(SELECTED EXTRACT)
According to Kimmeridge, the proposed transaction to combine Kimmeridge Texas Gas and SilverBow Resources would immediately establish the largest public pure-play Eagle Ford shale operator, offering enhanced scale, a low-cost, high-margin production base, a strong and flexible balance sheet, and a clear path to compelling shareholder returns

SilverBow Resources

SilverBow Resources gets $34 per share bid from Kimmeridge. (Credit: Anita starzycka from Pixabay)

Energy-focused alternative asset manager Kimmeridge has made a fresh offer to acquire US-based upstream company SilverBow Resources at $34 per share and subsequently combine it with Kimmeridge Texas Gas (KTG).

The assets of Kimmeridge-owned Kimmeridge Texas Gas are valued at $1.1bn. Following the completion of the proposed deal, the anticipated enterprise value of the combined firm will be $1.4bn.
(End SELECTED EXTRACT)
(DATA UNDER STUDY)
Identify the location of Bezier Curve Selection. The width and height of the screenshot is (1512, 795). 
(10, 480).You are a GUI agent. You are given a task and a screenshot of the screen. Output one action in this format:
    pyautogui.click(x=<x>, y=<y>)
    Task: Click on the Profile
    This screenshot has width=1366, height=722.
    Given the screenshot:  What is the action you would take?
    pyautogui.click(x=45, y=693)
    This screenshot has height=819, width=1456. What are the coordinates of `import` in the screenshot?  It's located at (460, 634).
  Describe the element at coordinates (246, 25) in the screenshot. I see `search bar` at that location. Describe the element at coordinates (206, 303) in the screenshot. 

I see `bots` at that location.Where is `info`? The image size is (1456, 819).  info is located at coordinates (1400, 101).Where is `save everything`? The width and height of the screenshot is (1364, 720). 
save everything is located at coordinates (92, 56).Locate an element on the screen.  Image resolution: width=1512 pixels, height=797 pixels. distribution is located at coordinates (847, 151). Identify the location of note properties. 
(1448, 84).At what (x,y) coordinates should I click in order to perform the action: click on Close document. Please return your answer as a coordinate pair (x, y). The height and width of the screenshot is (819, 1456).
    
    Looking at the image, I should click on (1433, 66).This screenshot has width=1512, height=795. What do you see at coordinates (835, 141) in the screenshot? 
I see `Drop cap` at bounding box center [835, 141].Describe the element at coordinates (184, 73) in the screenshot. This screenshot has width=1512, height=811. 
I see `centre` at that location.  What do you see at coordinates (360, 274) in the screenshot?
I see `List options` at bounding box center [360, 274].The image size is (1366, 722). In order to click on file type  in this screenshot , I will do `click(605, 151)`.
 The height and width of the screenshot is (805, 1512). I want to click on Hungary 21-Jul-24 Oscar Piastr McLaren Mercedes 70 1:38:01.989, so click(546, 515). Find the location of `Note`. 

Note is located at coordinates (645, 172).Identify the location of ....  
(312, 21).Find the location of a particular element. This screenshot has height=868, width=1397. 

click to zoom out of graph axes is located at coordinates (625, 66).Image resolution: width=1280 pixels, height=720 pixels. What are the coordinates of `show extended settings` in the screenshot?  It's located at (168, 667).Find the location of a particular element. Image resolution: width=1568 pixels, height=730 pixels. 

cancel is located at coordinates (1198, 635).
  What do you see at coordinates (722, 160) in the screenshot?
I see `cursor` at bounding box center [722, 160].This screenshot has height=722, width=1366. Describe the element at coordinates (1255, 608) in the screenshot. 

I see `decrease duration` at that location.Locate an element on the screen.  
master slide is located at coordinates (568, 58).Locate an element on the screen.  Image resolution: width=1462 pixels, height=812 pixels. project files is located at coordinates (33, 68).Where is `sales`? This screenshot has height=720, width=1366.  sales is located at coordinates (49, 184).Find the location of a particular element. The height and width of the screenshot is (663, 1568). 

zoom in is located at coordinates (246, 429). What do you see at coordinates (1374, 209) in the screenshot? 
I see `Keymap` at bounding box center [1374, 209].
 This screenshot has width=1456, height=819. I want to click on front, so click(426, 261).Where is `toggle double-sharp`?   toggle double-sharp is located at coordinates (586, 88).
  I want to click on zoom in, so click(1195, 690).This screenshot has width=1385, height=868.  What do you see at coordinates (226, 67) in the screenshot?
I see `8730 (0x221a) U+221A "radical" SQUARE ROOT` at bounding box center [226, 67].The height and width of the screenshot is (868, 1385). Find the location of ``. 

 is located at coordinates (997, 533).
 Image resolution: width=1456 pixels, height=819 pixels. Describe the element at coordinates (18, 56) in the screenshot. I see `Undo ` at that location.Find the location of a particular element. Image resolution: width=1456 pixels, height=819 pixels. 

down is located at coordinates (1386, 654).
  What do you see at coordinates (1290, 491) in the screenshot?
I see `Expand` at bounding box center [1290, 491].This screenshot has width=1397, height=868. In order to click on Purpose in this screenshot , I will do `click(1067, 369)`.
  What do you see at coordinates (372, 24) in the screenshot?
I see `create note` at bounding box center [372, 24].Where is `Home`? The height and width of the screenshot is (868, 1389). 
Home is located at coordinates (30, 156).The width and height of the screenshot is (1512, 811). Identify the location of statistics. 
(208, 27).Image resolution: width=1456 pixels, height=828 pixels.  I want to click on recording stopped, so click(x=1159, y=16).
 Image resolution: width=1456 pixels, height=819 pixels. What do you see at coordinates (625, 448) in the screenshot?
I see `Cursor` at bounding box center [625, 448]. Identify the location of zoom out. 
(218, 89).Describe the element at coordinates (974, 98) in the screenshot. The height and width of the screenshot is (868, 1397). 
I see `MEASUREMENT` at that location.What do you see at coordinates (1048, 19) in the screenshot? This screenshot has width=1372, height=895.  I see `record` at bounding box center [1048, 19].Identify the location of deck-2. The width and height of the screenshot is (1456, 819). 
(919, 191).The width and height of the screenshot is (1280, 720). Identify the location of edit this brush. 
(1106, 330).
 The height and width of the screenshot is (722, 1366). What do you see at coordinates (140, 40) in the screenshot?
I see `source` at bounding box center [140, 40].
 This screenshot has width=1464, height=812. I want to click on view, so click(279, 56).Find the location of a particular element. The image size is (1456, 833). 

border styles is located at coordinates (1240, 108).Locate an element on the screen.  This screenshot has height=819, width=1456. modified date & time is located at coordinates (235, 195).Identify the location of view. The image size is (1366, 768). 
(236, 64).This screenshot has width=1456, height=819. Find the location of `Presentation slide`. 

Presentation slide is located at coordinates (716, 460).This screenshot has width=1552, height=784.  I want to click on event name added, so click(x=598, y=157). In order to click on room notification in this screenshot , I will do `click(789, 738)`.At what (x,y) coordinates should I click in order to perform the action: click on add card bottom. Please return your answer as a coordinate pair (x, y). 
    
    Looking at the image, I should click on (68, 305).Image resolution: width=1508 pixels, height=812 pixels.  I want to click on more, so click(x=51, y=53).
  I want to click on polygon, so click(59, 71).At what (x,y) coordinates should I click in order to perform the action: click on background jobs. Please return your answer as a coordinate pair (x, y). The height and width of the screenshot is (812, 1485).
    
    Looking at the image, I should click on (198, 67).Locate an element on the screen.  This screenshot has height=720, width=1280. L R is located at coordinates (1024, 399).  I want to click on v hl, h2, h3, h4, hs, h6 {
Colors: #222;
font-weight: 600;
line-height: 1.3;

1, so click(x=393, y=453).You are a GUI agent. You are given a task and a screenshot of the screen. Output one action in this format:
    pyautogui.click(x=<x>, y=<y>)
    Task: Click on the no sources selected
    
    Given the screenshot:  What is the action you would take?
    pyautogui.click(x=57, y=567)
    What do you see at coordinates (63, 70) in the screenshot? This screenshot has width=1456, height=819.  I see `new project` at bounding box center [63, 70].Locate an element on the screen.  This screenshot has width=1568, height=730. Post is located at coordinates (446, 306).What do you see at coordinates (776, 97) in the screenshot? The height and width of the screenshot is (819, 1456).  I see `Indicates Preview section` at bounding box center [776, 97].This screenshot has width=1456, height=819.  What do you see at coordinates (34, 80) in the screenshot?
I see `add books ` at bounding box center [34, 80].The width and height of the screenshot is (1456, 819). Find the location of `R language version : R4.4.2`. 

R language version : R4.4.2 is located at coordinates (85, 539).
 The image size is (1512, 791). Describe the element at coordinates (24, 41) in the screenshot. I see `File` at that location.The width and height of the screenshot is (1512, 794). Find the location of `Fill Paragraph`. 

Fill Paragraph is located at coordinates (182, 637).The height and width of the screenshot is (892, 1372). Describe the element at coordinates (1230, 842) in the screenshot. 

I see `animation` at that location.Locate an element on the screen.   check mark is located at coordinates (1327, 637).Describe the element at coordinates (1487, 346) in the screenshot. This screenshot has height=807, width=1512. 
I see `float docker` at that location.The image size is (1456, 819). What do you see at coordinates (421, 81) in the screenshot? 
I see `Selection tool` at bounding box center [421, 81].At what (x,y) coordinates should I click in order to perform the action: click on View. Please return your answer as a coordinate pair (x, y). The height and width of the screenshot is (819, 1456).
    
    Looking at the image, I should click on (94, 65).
(End DATA UNDER STUDY)
■ WHAT THE TASK REQUIRES
Please resume the article on Kimmeridge's bid for SilverBow Resources, picking up after its last sentence.

■ EXPECTED ANSWER
Kimmeridge is already a shareholder in SilverBow Resources, holding 12.9% of outstanding shares in the latter, which is presently listed on the New York Stock Exchange (NYSE). In the past, the asset manager attempted to take over upstream company but could not succeed.

Based in Houston, SilverBow Resources is active in South Texas through the exploration, development, and production of oil and gas in the Eagle Ford Shale and Austin Chalk. The company holds an acreage of around 220,000 net acres in Eagle Ford with nearly 1,000 gross horizontal locations, as of the end of 2023.

On the other hand, Kimmeridge Texas Gas has acquired approximately 148,000 net acres in Texas, covering the dry gas window of the Eagle Ford Shale in Webb and McMullen counties. The company’s daily production amounts to roughly 315 million cubic feet equivalent of oil and natural gas.

According to the proposal’s terms, Kimmeridge plans to transfer its Kimmeridge Texas Gas assets to SilverBow Resources in return for 32.4 million shares. Additionally, Kimmeridge plans to invest $500m in fresh equity capital at the same share price of $34, to acquire 14.7 million shares.

Upon the completion of the transaction, Kimmeridge and its affiliates would collectively hold a majority stake in the merged entity with a total of 50.3 million shares of common stock. This figure includes Kimmeridge’s existing 3.3 million shareholding in SilverBow Resources.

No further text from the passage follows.